AI-Generated Annotations Dataset for Diverse Cancer Radiology Collections in NCI Image Data Commons

  • Gowtham Krishnan Murugesan,
  • Diana McCrumb,
  • Mariam Aboian,
  • Tej Verma,
  • Rahul Soni,
  • Fatima Memon,
  • Keyvan Farahani,
  • Linmin Pei,
  • Ulrike Wagner,
  • Andrey Y. Fedorov,
  • David Clunie,
  • Stephen Moore,
  • Jeff Van Oss

DOI
https://doi.org/10.1038/s41597-024-03977-8
Journal volume & issue
Vol. 11, no. 1
pp. 1 – 18

Abstract

Read online

Abstract The National Cancer Institute (NCI) Image Data Commons (IDC) offers publicly available cancer radiology collections for cloud computing, crucial for developing advanced imaging tools and algorithms.

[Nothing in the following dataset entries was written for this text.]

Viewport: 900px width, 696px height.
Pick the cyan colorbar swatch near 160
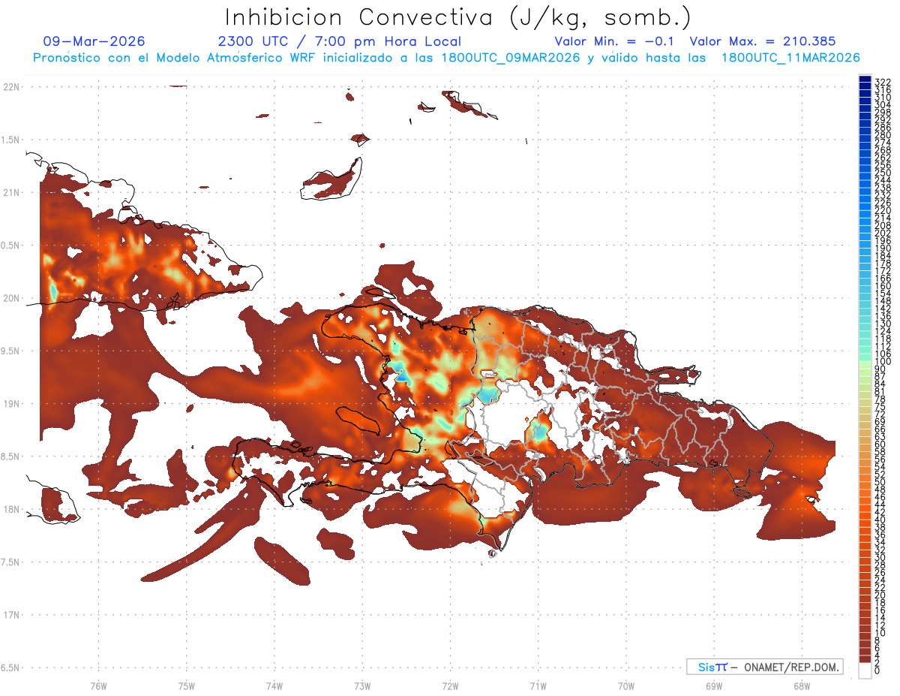click(864, 286)
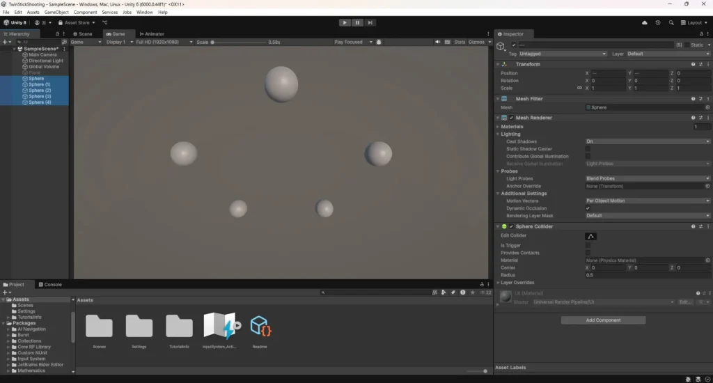Click the cloud services icon
The image size is (713, 383).
[645, 22]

Despite their potential, these collections are minimally annotated; only 4% of DICOM studies in collections considered in the project had existing segmentation annotations. This project increases the quantity of segmentations in various IDC collections. We produced high-quality, AI-generated imaging annotations dataset of tissues, organs, and/or cancers for 11 distinct IDC image collections. These collections contain images from a variety of modalities, including computed tomography (CT), magnetic resonance imaging (MRI), and positron emission tomography (PET). The collections cover various body parts, such as the chest, breast, kidneys, prostate, and liver. A portion of the AI annotations were reviewed and corrected by a radiologist to assess the performance of the AI models. Both the AI’s and the radiologist’s annotations were encoded in conformance to the Digital Imaging and Communications in Medicine (DICOM) standard, allowing for seamless integration into the IDC collections as third-party analysis collections. All the models, images and annotations are publicly accessible.